• **PROBLEM STATEMENT**: Will you transcribe the entries that follow, exactly and in full?

▼

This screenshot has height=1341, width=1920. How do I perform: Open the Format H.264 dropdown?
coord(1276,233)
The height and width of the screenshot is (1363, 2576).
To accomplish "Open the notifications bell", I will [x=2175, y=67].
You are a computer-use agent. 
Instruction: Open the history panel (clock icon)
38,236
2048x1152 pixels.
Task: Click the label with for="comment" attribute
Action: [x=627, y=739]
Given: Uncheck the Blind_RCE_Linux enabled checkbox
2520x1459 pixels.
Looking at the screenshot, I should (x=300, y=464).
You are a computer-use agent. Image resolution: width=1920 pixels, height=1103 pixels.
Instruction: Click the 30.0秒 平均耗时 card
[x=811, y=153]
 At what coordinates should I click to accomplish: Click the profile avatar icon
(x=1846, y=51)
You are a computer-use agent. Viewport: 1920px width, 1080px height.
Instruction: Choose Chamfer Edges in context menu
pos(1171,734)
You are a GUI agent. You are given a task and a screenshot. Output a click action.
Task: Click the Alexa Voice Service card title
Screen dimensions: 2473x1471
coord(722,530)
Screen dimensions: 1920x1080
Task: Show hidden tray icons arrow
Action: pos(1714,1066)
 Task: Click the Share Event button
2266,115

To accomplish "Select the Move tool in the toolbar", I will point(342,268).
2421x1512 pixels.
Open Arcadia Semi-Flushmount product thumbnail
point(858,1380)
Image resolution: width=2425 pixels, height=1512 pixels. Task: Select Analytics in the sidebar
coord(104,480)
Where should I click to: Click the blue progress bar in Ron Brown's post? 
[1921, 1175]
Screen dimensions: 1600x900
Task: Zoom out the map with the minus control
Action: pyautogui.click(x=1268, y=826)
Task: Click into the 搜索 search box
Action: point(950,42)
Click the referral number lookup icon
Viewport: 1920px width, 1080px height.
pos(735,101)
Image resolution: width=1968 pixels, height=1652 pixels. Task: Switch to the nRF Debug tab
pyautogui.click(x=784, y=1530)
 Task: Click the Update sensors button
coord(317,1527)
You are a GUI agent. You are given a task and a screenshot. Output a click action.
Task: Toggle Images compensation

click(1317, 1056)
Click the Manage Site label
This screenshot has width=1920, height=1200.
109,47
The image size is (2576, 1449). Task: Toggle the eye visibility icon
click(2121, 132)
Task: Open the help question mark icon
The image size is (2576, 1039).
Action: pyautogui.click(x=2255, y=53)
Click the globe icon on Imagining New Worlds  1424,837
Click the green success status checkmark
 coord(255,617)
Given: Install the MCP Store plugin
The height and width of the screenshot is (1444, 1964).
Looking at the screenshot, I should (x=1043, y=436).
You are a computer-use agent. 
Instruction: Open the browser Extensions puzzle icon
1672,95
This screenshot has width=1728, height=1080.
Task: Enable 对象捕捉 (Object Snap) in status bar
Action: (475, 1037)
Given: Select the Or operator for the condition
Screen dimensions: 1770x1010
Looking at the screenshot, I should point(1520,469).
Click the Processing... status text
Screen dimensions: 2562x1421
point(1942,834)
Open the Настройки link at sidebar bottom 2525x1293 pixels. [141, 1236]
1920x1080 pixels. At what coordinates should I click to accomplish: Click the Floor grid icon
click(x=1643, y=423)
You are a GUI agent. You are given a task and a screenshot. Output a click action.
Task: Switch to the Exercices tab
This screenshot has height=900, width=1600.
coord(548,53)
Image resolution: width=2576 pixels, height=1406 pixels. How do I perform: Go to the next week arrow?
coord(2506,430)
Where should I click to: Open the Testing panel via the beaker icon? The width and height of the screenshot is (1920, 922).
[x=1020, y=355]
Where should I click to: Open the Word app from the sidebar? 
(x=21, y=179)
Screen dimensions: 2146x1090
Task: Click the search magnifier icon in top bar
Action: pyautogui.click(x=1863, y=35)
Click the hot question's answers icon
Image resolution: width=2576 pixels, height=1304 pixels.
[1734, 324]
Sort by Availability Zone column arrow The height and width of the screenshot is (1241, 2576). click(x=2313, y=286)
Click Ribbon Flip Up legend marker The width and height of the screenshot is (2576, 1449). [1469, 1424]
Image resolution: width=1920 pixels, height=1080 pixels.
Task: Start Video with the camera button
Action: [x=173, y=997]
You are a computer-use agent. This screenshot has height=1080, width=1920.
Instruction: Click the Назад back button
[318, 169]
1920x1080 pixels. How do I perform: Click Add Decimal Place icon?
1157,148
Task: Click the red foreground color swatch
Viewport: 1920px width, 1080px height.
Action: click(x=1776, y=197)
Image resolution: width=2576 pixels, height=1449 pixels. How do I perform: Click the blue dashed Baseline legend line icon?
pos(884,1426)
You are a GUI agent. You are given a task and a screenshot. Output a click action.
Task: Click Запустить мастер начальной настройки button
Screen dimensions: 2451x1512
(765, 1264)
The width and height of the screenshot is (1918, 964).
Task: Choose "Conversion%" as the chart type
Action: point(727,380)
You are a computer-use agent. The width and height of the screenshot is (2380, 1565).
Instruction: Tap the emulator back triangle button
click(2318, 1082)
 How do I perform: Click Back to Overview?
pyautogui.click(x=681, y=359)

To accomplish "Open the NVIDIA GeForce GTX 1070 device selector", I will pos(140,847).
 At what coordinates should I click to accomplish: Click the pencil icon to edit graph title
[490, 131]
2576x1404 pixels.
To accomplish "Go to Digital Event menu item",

▲

• **YOUR RESPONSE**:
This screenshot has height=1341, width=1920. How do I perform: Open the Format H.264 dropdown?
coord(1276,233)
The height and width of the screenshot is (1363, 2576).
To accomplish "Open the notifications bell", I will [x=2175, y=67].
You are a computer-use agent. 
Instruction: Open the history panel (clock icon)
38,236
2048x1152 pixels.
Task: Click the label with for="comment" attribute
Action: [x=627, y=739]
Given: Uncheck the Blind_RCE_Linux enabled checkbox
2520x1459 pixels.
Looking at the screenshot, I should (x=300, y=464).
You are a computer-use agent. Image resolution: width=1920 pixels, height=1103 pixels.
Instruction: Click the 30.0秒 平均耗时 card
[x=811, y=153]
 At what coordinates should I click to accomplish: Click the profile avatar icon
(x=1846, y=51)
You are a computer-use agent. Viewport: 1920px width, 1080px height.
Instruction: Choose Chamfer Edges in context menu
pos(1171,734)
You are a GUI agent. You are given a task and a screenshot. Output a click action.
Task: Click the Alexa Voice Service card title
Screen dimensions: 2473x1471
coord(722,530)
Screen dimensions: 1920x1080
Task: Show hidden tray icons arrow
Action: pos(1714,1066)
 Task: Click the Share Event button
2266,115

To accomplish "Select the Move tool in the toolbar", I will point(342,268).
2421x1512 pixels.
Open Arcadia Semi-Flushmount product thumbnail
point(858,1380)
Image resolution: width=2425 pixels, height=1512 pixels. Task: Select Analytics in the sidebar
coord(104,480)
Where should I click to: Click the blue progress bar in Ron Brown's post? 
[1921, 1175]
Screen dimensions: 1600x900
Task: Zoom out the map with the minus control
Action: pyautogui.click(x=1268, y=826)
Task: Click into the 搜索 search box
Action: point(950,42)
Click the referral number lookup icon
Viewport: 1920px width, 1080px height.
pos(735,101)
Image resolution: width=1968 pixels, height=1652 pixels. Task: Switch to the nRF Debug tab
pyautogui.click(x=784, y=1530)
 Task: Click the Update sensors button
coord(317,1527)
You are a GUI agent. You are given a task and a screenshot. Output a click action.
Task: Toggle Images compensation

click(1317, 1056)
Click the Manage Site label
This screenshot has width=1920, height=1200.
109,47
The image size is (2576, 1449). Task: Toggle the eye visibility icon
click(2121, 132)
Task: Open the help question mark icon
The image size is (2576, 1039).
Action: pyautogui.click(x=2255, y=53)
Click the globe icon on Imagining New Worlds  1424,837
Click the green success status checkmark
 coord(255,617)
Given: Install the MCP Store plugin
The height and width of the screenshot is (1444, 1964).
Looking at the screenshot, I should (x=1043, y=436).
You are a computer-use agent. 
Instruction: Open the browser Extensions puzzle icon
1672,95
This screenshot has width=1728, height=1080.
Task: Enable 对象捕捉 (Object Snap) in status bar
Action: (475, 1037)
Given: Select the Or operator for the condition
Screen dimensions: 1770x1010
Looking at the screenshot, I should point(1520,469).
Click the Processing... status text
Screen dimensions: 2562x1421
point(1942,834)
Open the Настройки link at sidebar bottom 2525x1293 pixels. [141, 1236]
1920x1080 pixels. At what coordinates should I click to accomplish: Click the Floor grid icon
click(x=1643, y=423)
You are a GUI agent. You are given a task and a screenshot. Output a click action.
Task: Switch to the Exercices tab
This screenshot has height=900, width=1600.
coord(548,53)
Image resolution: width=2576 pixels, height=1406 pixels. How do I perform: Go to the next week arrow?
coord(2506,430)
Where should I click to: Open the Testing panel via the beaker icon? The width and height of the screenshot is (1920, 922).
[x=1020, y=355]
Where should I click to: Open the Word app from the sidebar? 
(x=21, y=179)
Screen dimensions: 2146x1090
Task: Click the search magnifier icon in top bar
Action: pyautogui.click(x=1863, y=35)
Click the hot question's answers icon
Image resolution: width=2576 pixels, height=1304 pixels.
[1734, 324]
Sort by Availability Zone column arrow The height and width of the screenshot is (1241, 2576). click(x=2313, y=286)
Click Ribbon Flip Up legend marker The width and height of the screenshot is (2576, 1449). [1469, 1424]
Image resolution: width=1920 pixels, height=1080 pixels.
Task: Start Video with the camera button
Action: [x=173, y=997]
You are a computer-use agent. This screenshot has height=1080, width=1920.
Instruction: Click the Назад back button
[318, 169]
1920x1080 pixels. How do I perform: Click Add Decimal Place icon?
1157,148
Task: Click the red foreground color swatch
Viewport: 1920px width, 1080px height.
Action: click(x=1776, y=197)
Image resolution: width=2576 pixels, height=1449 pixels. How do I perform: Click the blue dashed Baseline legend line icon?
pos(884,1426)
You are a GUI agent. You are given a task and a screenshot. Output a click action.
Task: Click Запустить мастер начальной настройки button
Screen dimensions: 2451x1512
(765, 1264)
The width and height of the screenshot is (1918, 964).
Task: Choose "Conversion%" as the chart type
Action: point(727,380)
You are a computer-use agent. The width and height of the screenshot is (2380, 1565).
Instruction: Tap the emulator back triangle button
click(2318, 1082)
 How do I perform: Click Back to Overview?
pyautogui.click(x=681, y=359)

To accomplish "Open the NVIDIA GeForce GTX 1070 device selector", I will pos(140,847).
 At what coordinates should I click to accomplish: Click the pencil icon to edit graph title
[490, 131]
2576x1404 pixels.
To accomplish "Go to Digital Event menu item",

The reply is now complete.